### What is needed
Your answer should hold exactly the lines from the line containing "Screen dimensions: 1030x586" through the end of the entries that follow.

### Items from a data source
# # # # #

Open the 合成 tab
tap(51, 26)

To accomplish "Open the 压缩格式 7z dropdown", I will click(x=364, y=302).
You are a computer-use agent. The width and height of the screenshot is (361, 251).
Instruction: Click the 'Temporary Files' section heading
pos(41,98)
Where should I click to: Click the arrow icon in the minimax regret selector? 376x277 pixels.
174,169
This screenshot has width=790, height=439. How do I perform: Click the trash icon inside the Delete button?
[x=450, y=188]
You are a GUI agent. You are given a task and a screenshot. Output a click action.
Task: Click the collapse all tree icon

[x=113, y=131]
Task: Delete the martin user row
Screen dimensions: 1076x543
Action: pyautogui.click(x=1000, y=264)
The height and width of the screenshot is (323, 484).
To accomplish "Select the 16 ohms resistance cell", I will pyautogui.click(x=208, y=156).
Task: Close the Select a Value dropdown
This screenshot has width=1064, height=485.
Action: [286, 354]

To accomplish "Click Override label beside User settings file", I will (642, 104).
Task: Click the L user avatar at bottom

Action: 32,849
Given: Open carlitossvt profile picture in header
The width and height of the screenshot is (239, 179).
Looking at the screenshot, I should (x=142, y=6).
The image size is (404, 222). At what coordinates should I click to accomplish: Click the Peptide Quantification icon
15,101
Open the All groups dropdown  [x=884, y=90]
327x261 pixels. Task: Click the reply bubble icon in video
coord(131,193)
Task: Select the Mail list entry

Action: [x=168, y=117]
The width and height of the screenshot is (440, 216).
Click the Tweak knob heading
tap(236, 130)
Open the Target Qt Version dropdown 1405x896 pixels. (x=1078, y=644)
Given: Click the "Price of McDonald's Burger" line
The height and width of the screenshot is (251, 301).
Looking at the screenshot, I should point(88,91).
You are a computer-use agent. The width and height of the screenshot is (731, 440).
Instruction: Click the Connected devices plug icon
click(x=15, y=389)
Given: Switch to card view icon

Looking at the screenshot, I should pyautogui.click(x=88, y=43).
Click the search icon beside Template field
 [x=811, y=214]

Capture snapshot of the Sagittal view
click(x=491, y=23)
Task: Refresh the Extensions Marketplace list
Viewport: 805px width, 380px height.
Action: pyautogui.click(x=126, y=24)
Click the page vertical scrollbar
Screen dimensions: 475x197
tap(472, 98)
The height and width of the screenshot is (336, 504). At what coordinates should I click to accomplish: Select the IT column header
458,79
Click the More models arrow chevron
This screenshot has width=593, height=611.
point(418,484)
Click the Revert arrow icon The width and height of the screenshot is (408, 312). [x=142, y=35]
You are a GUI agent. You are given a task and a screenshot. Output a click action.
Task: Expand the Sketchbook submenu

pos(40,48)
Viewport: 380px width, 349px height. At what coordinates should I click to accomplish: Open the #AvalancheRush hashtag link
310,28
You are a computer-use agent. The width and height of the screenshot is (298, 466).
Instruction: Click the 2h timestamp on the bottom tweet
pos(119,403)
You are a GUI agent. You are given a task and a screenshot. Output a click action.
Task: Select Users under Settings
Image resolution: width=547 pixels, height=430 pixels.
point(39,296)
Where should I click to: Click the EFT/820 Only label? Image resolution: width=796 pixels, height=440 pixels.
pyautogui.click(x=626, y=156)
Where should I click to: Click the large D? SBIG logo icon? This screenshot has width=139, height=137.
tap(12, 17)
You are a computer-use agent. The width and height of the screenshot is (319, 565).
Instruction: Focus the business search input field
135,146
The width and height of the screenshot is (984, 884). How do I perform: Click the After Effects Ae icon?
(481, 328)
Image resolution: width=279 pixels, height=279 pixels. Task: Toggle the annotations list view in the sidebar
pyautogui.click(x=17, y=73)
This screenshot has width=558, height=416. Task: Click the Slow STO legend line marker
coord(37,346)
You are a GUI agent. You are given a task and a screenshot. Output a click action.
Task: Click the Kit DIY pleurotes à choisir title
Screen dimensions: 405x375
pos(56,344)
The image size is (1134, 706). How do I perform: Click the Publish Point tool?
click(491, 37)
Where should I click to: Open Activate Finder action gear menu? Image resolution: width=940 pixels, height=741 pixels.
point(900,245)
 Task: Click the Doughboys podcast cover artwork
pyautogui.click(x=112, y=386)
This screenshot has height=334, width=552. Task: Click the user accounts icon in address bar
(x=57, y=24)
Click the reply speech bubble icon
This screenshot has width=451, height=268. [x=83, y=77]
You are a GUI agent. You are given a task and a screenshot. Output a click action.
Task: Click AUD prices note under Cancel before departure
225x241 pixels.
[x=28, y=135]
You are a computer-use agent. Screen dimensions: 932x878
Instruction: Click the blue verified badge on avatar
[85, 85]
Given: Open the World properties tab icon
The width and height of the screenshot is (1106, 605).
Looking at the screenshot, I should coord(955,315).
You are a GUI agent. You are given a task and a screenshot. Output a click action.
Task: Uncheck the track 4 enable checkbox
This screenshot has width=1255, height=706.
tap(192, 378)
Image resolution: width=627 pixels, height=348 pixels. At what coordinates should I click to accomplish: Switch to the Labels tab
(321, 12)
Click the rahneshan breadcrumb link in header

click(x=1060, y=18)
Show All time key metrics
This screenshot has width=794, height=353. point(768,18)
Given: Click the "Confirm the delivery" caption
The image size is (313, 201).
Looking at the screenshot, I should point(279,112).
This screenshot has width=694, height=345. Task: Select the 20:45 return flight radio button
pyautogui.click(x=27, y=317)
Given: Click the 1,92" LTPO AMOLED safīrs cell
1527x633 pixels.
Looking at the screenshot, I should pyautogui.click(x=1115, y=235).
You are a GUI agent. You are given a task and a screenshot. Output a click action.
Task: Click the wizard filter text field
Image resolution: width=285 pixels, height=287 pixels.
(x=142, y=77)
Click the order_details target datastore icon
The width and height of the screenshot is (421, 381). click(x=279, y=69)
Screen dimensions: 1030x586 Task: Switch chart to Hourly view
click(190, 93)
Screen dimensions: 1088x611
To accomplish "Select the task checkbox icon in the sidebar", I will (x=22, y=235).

# # # # #

### Response area
Screen dimensions: 1030x586 Task: Switch chart to Hourly view
click(190, 93)
Screen dimensions: 1088x611
To accomplish "Select the task checkbox icon in the sidebar", I will (x=22, y=235).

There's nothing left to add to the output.